_TASK REQUIREMENTS_
From the data that follows, print exactly the lines starting at the one containing "Click the L intent" and ending at the one containing "Given: Select the savepointSettings"; include both of them and nothing more.

=== Begin Enclosure ===

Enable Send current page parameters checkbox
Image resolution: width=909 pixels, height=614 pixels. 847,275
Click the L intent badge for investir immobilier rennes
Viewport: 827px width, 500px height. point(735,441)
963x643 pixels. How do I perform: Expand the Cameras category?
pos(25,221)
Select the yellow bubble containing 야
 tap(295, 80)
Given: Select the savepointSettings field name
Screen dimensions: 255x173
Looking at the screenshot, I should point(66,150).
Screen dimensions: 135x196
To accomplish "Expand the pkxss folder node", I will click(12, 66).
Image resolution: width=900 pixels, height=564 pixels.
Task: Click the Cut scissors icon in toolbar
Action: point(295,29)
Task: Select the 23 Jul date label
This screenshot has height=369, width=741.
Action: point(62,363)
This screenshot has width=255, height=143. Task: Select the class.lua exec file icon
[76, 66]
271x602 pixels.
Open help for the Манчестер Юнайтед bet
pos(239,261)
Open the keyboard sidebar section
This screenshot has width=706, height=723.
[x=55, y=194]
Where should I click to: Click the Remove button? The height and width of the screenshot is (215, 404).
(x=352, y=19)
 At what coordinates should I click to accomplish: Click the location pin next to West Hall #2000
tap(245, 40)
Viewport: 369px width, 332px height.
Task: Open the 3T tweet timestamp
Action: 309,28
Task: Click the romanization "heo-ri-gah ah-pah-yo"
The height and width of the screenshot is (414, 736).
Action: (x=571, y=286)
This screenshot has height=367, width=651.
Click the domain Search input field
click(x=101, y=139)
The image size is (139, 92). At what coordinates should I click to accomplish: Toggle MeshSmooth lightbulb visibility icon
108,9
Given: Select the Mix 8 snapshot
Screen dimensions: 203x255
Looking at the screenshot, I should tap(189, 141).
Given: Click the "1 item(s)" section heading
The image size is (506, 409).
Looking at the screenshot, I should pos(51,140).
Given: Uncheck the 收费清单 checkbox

=== End Enclosure ===

_ANSWER TO THIS EXERCISE_
Click the L intent badge for investir immobilier rennes
Viewport: 827px width, 500px height. point(735,441)
963x643 pixels. How do I perform: Expand the Cameras category?
pos(25,221)
Select the yellow bubble containing 야
 tap(295, 80)
Given: Select the savepointSettings field name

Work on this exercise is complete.